Lo soy porque amo a esta Roma católica». La Roma católica que tenía ante sí
interrumpía con frecuencia su discurso con atronadores aplausos. La sala estaba
llena hasta rebosar, y la multitud se agolpaba en las escaleras del palacio. El
Concilio del aggiornamento –explicó monseñor Lefebvre– aspira en realidad a una
nueva definición de la Iglesia. Para ser abierta y estar en comunión con todas
las religiones, todas las ideologías, todas las culturas, la Iglesia debe
cambiar sus excesivamente jerárquicas instituciones y fragmentarse en tantas
conferencias episcopales como naciones. Los sacramentos harán hincapié en la
iniciación y la vida colectiva más que en alejarse de Satanás y el pecado. El
tema central del cambio será el ecumenismo. Desaparecerá la práctica del
espíritu misionero. Se enunciará el principio según el cual «todo hombre es
cristiano y no lo sabe», y está por tanto en busca de la salvación, sea cual
sea la confesión a que pertenezca.
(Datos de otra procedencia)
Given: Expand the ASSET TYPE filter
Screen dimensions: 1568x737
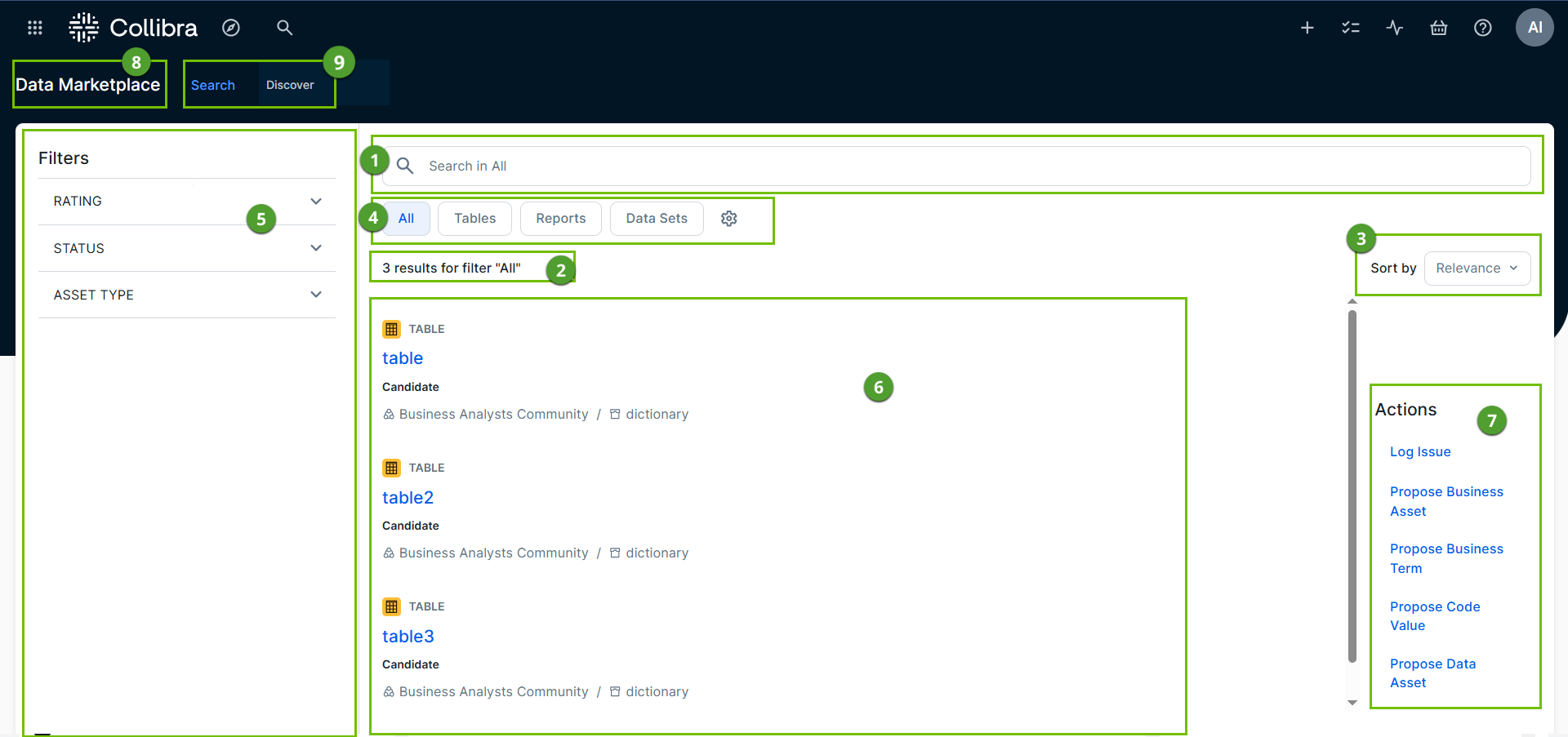Looking at the screenshot, I should (x=316, y=295).
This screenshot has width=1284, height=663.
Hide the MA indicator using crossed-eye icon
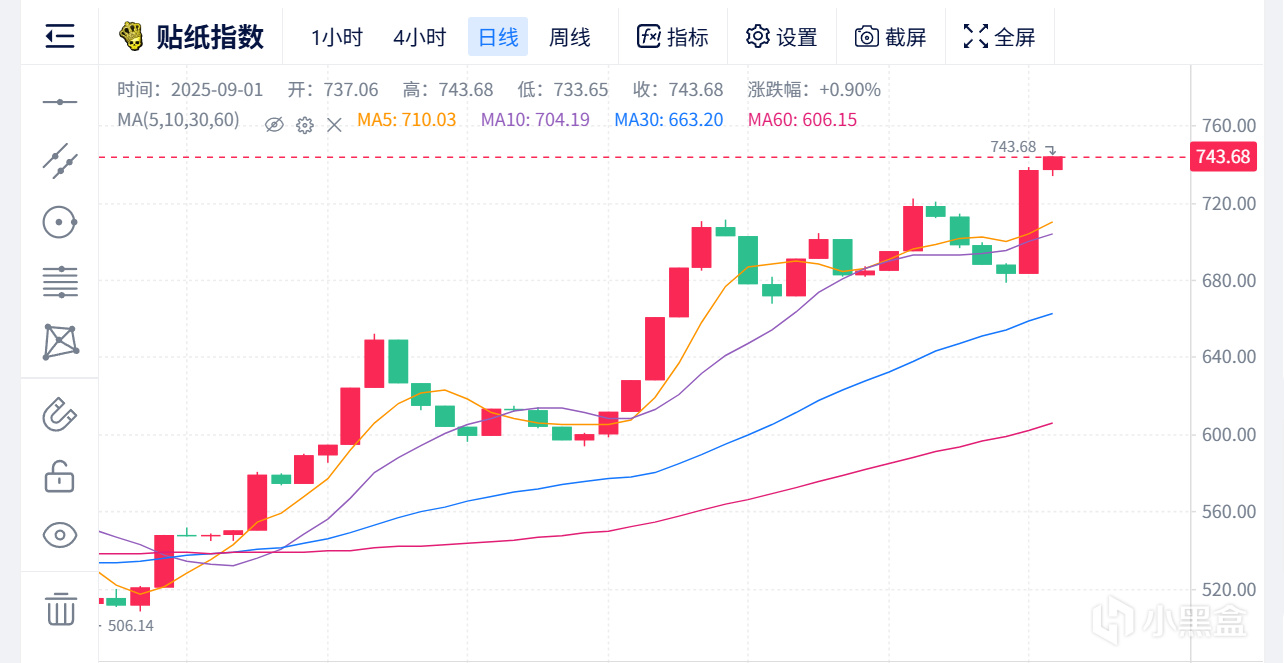[x=275, y=124]
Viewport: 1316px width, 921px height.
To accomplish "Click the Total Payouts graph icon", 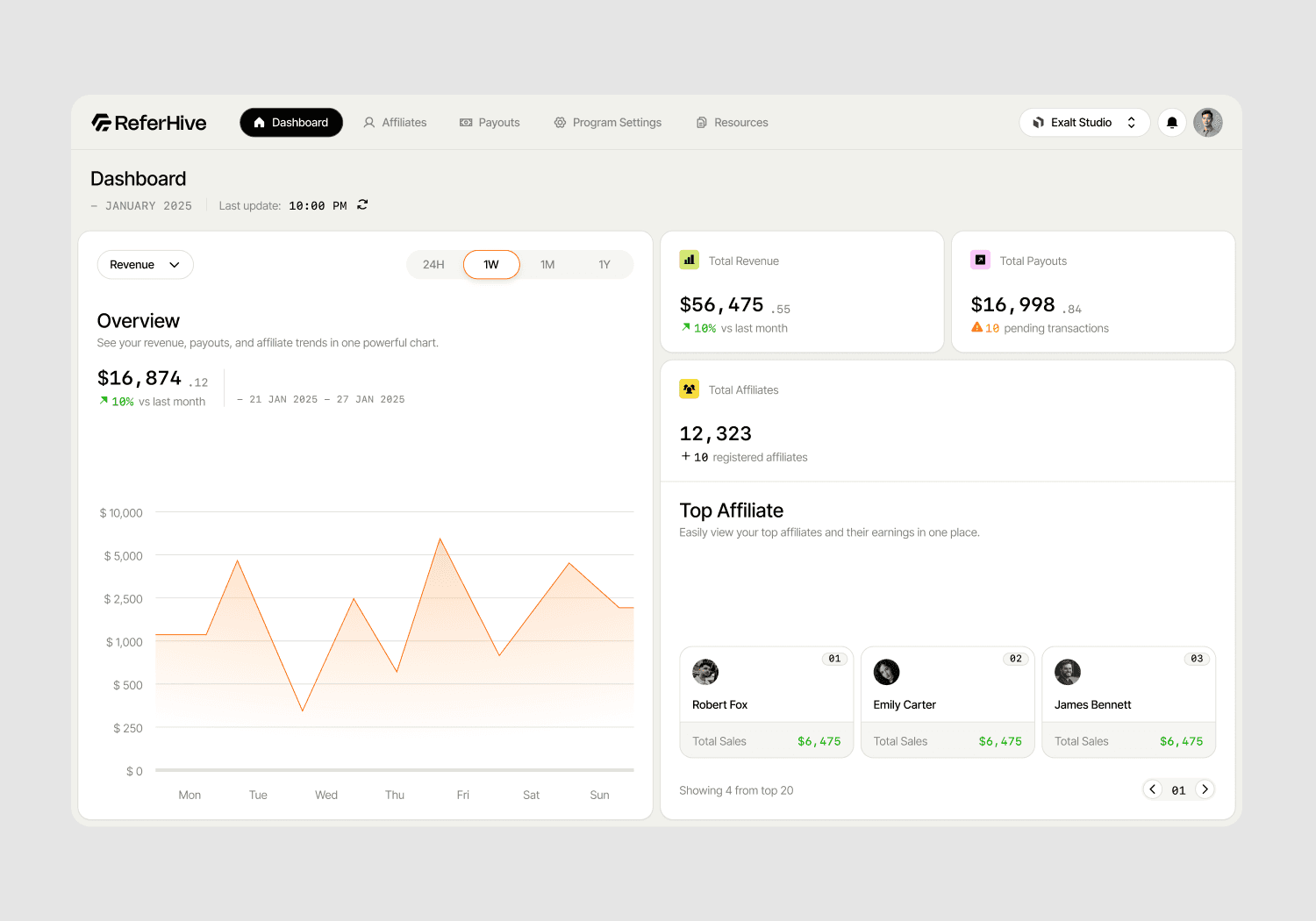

Las innovaciones litúrgicas y ecuménicas
–prosiguió monseñor Lefebvre en medio del profundo silencio de los presentes–
conducen a la desaparición de las vocaciones religiosas y dejan los seminarios
desiertos. El principio de la libertad religiosa resulta ultrajante para la
Iglesia y para Nuestro Señor Jesucristo, porque no es otra cosa que «el derecho
a la profesión pública de una religión falsa sin ser molestado por ninguna
autoridad humana».
Monseñor
Lefebvre se centró en las concesiones postconciliares al comunismo, recordando
las repetidas audiencias a dirigentes comunistas en la Santa Sede; el acuerdo
para no condenar comunismo durante el Concilio; el desprecio a los más de 450
obispos que pidieron dicha condena, y el nombramiento de obispos filomarxistas
como Hélder Câmara en Brasil, Silva Henríquez en Chile y Méndez Arceo en
México. Es innegable, añadió monseñor Lefebvre para concluir, que numerosos
dominicos y jesuitas que profesan abiertamente herejías no son condenados, y
que obispos que practican la intercomunión, que introducen en sus diócesis e
iglesias falsas religiones, y llegan a bendecir el concubinato, ni siquiera son
objeto de investigación. Sólo los católicos fieles se arriesgan a ser
expulsados de la Iglesia, perseguidos y condenados. «A mí me han suspendido a
divinis porque sigo formando sacerdotes como se los formaba antes». Ante un
auditorio emocionado con sus palabras, monseñor Lefebvre concluyó su
conferencia afirmando: «Hoy en día, la misión más importante del católico es
conservar la Fe. No es lícito obedecer a quien se ocupa de disminuirla o
hacerla desaparecer. Al bautizarnos pedimos a la Iglesia la Fe porque la Fe nos
lleva a la vida eterna. Y seguiremos exigiendo esta fe a la Iglesia hasta último respiro».
El
encuentro finalizó con el canto del Salve Regina. El vaticanista Benny Lai
comentó en La Nazione el 7 de junio: «Quienes se esperaban a un implacable juez
se encontraron ante un hombre de actitud humilde, capaz también de concluir,
antes de invitar a los presentes a recitar el Salve Regina, con esta
declaración: “No quiero formar ningún grupo ni deseo desobedecer al Papa, pero
él tampoco debe pedirme que me haga protestante”». La conferencia fue una
victoria estratégica de los impropiamente calificados de tradicionalistas,
porque monseñor Marcel Lefebvre consiguió dar a conocer sus tesis a nivel
internacional y sin consecuencias canónicas. Pablo VI falleció un año más
tarde, conmocionado por la muerte de su amigo Aldo Moro. El nombre del cardenal
Poletti continúa vinculado al oscuro asunto de la autorización que concedió el
10 marzo de 1990 para el sepelio en la basílica de San Apolinar del capo de la
banda de la Magliana, “Renatino” de Pedis.
La
princesa Pallavicini salió airosa del “desafío” . No sólo no fue excomulgada,
sino que en los años que siguieron su palacio se convirtió en punto de
referencia de numerosos cardenales, obispos e intelectuales católicos. Ni ella
ni sus amistades de Roma eran fantasmas de otra época, como los calificó el
Corriere della Sera del 7 de junio de 1977, sino testigos de la fe católica que
forjaban el futuro. Cuarenta años después, la historia les ha dado la razón.